How is it possible that in 2018, Western New Yorkers are only now hearing about the depredations of Norbert F. Orsolits?
It was good for area Catholics, and all Western New Yorkers, to hear what sounded like a sincere and heartfelt apology offered this week by Bishop Richard J. Malone for the sexual abuse of children by Orsolits and other priests. It was important to know that the apology is more than words, that it is paired with action.
But Malone must make a clean break with the past by identifying all clergy known to have abused children with this diocese, reporting where they have been posted and what their duties were. He needs to explain the reasoning behind policies that enabled pedophiles to continue preying on children instead of turning them over to the criminal justice system where, like any other pedophile, they plainly belonged.
Western New Yorkers have to hope the bishop is up to this task. We believe that he is.
As everyone surely knows by now, these horrific offenses were not unique to Western New York. Indeed, the crimes and the subsequent sins of cover-up were global. And, if sexual abuse by religious leaders is especially shocking, the church is hardly alone in harboring pedophiles, who are adept at luring innocents into their grasp.
But religious leaders occupy a special place in society. They are – or are supposed to be – exemplars of decency and morality. They are supposed to be role models. They are supposed to be trustworthy.
They are also, like the rest of us, only human. They will sometimes fail, as we all do. But some failures are worse than others. When bad cops frame innocent people, the failure is profound and far-reaching. When teachers tempt students into inappropriate relationships, the failure is complete.
When priests use their high calling to abuse children, taught to trust them above all other authority figures, the failure is catastrophic. So, too, is the effort cover it up, which all but sanctions further abuses.
This must be the moment that the Western New York church moves in a healthier, transparent direction – one that in all respects acknowledges the suffering and that demonstrates an unquestionable and irrevocable commitment to getting right with past victims and doing all it can to ensure that it creates no new ones.

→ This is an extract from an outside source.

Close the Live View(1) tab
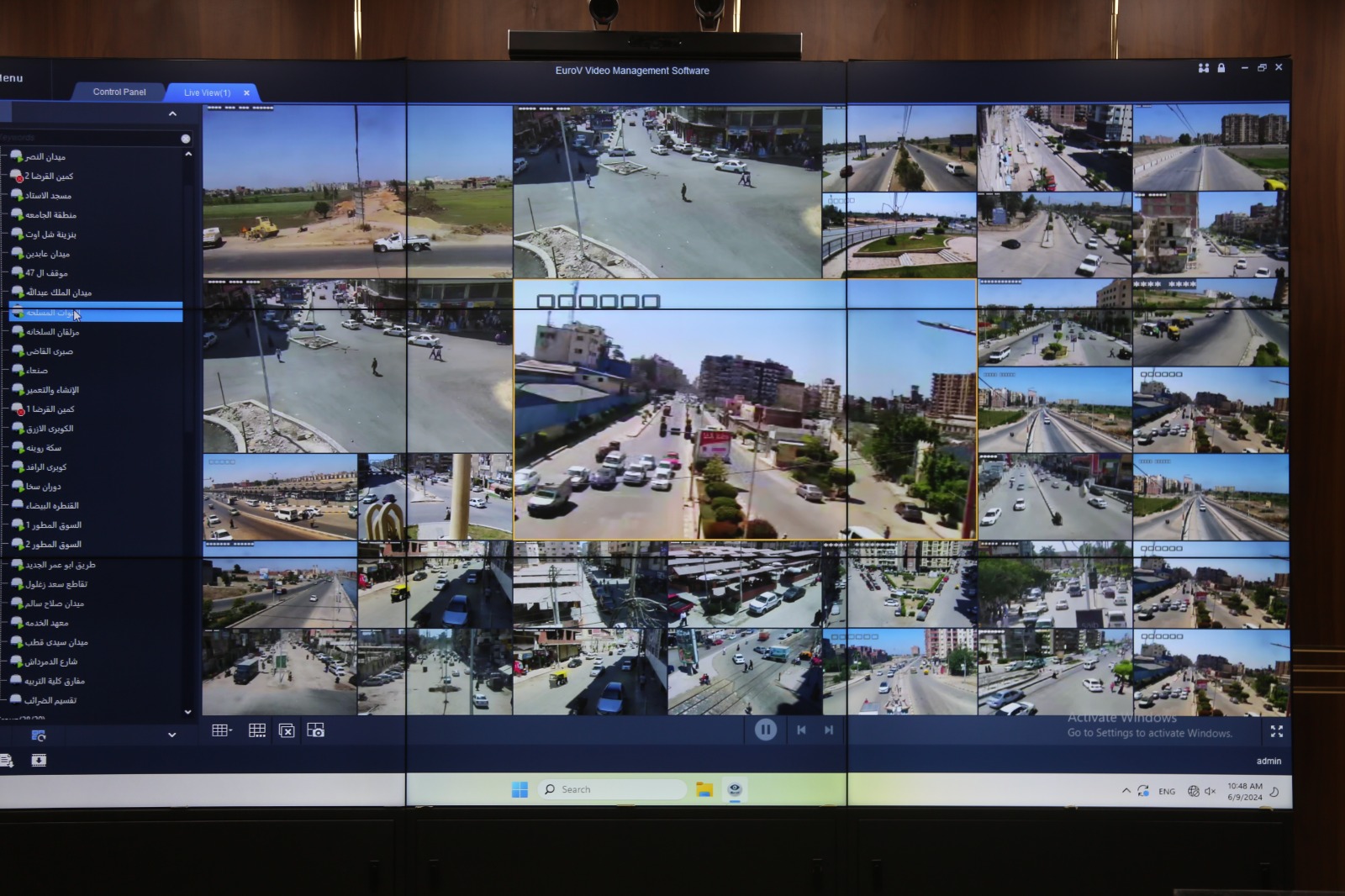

It’s late in the day by any measure, but Malone has begun that work. On Thursday, he acknowledged that over the past 20 years, the Diocese of Buffalo has paid about $1.2 million to people who claimed to be sexually abused by clergy.
He also said that since about 2005, the church has received up to 20 sexual abuse complaints against priests. Those reports are in addition to 93 previous ones made against 53 clerics between 1950 and 2004. The church had previously disclosed those complaints.
The diocese is also taking steps to compensate victims through a new fund that will not raid donations to such organizations as Catholic Charities or the “Upon This Rock” campaign. He said the church is prepared to sell real estate to fund the work, if necessary.
The diocese is also contacting victims who have come forward and inviting those who haven’t to make themselves known. Those who accept compensation will not be prohibited from speaking about their suffering.
Those are all important steps, but now the church needs to be completely, if painfully, honest and transparent. Church members and the public, in general, need a complete accounting of who has committed crimes against children, how they have been handled in the past and where they have been sent for treatment or new assignments. They need to know that future abusers will be promptly identified.
This is the only path for the church to put this all-encompassing agony behind it and to help victims heal. It will be painful, but no more than years more of revelations and apologies will be.